Nancy Pelosi thinks she has the votes for passing the health care bill. Lamar Alexander calls it a "kamikaze mission" for Democrats

As Congress prepares for a final showdown on health care reform, House Speaker Nancy Pelosi is confident she can muster enough votes to pass a compromise between the House and Senate versions of the bill. But absent a bipartisan breakthrough, Democrats will likely have to resort to a parliamentary process known as budget reconciliation to get around a Republican filibuster in the Senate. According to GOP Sen. Lamar Alexander, given tepid public support for the bill, doing so amounts to a "political kamikaze mission." Pelosi says Democrats should vote for reform even if it could cost them re-election. Would passing health-care reform through reconciliation really be political suicide for Dems? (Watch THE WEEK's Sunday Talk Show Briefing about the war over health care)
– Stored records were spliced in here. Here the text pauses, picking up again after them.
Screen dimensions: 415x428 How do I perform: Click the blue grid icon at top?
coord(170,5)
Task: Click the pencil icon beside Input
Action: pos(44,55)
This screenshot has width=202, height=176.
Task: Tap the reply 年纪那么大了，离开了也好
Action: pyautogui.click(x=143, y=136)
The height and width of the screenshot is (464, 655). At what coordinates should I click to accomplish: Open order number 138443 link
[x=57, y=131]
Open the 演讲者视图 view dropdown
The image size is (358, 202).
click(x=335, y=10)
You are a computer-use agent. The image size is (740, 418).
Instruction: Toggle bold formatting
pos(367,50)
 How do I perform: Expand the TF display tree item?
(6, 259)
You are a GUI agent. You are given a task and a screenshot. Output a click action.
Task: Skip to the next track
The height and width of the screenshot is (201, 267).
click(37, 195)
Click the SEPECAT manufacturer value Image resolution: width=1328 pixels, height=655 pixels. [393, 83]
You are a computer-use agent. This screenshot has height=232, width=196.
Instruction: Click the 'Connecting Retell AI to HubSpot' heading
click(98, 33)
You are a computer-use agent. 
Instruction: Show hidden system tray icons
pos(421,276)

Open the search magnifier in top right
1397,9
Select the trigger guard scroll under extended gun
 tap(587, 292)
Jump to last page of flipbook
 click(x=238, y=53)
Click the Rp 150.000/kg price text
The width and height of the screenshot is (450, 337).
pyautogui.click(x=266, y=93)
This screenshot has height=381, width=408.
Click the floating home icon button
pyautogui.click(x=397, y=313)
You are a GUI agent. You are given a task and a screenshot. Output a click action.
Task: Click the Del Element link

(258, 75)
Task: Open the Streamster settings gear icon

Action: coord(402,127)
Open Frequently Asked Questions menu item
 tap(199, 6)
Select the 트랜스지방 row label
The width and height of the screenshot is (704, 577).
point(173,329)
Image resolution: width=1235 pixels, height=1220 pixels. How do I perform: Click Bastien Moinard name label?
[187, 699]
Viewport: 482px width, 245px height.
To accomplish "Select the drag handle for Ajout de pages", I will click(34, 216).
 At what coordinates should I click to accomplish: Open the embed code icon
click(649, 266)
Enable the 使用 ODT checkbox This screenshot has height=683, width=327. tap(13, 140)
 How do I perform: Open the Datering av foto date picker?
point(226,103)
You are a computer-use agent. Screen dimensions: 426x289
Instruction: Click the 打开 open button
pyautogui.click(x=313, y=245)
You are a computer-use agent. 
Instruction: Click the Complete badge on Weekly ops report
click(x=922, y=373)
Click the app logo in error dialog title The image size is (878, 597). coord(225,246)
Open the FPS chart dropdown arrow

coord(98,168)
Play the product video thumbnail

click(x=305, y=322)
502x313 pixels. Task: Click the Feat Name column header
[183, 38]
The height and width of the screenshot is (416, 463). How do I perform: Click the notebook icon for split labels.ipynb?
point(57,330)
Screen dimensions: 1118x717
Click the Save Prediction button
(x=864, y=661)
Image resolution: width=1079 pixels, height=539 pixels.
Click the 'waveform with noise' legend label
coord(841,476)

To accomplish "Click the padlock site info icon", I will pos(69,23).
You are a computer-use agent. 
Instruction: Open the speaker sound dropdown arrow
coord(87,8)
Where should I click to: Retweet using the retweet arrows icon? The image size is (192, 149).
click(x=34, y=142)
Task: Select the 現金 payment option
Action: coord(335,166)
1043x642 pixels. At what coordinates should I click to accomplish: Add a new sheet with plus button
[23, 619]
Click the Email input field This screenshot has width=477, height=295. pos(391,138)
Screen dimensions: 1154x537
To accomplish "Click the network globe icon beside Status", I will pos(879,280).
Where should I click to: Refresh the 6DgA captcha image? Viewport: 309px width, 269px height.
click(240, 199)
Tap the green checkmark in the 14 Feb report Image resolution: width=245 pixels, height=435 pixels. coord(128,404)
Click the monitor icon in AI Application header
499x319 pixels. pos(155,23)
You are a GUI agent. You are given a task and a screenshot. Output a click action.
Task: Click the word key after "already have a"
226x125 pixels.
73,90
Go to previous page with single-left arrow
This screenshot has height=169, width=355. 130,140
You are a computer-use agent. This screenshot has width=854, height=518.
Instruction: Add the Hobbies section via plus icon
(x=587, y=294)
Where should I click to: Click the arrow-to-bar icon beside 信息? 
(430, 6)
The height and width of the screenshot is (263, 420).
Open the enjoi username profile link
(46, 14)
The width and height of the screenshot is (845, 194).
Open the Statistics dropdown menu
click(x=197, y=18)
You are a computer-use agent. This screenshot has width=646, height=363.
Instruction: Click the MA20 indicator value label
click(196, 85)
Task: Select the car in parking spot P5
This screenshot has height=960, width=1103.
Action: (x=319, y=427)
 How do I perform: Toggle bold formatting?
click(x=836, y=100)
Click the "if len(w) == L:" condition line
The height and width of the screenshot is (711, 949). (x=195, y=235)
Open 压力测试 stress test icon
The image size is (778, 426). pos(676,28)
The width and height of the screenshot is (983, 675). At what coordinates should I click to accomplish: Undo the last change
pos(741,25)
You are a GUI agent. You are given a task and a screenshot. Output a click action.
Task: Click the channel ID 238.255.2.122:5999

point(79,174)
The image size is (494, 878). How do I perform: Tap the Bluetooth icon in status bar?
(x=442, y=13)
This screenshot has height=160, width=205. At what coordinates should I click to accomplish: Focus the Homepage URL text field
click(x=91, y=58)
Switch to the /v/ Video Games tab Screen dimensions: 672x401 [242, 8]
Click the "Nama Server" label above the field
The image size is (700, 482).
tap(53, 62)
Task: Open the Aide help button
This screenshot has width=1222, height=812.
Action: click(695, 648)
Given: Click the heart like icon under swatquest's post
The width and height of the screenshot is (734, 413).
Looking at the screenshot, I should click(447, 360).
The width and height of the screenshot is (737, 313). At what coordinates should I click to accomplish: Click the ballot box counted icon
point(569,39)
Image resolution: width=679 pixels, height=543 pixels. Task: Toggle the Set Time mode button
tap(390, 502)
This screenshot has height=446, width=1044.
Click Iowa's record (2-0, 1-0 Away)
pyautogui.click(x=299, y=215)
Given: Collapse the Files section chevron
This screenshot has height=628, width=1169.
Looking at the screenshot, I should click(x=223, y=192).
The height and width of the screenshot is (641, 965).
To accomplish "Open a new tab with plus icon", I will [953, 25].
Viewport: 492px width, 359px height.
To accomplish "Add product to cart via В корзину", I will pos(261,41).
Funny, the GOP didn't call reconciliation suicidal when they did it: Lamar Alexander is being "dishonest," says Steve Benen in Washington Monthly. "Reconciliation has been used, legitimately, to pass everything from welfare reform" to some of the Bush tax cuts. Passing health reform won't be a kamikaze mission for Democrats — in fact, "there will be no consequences" at all.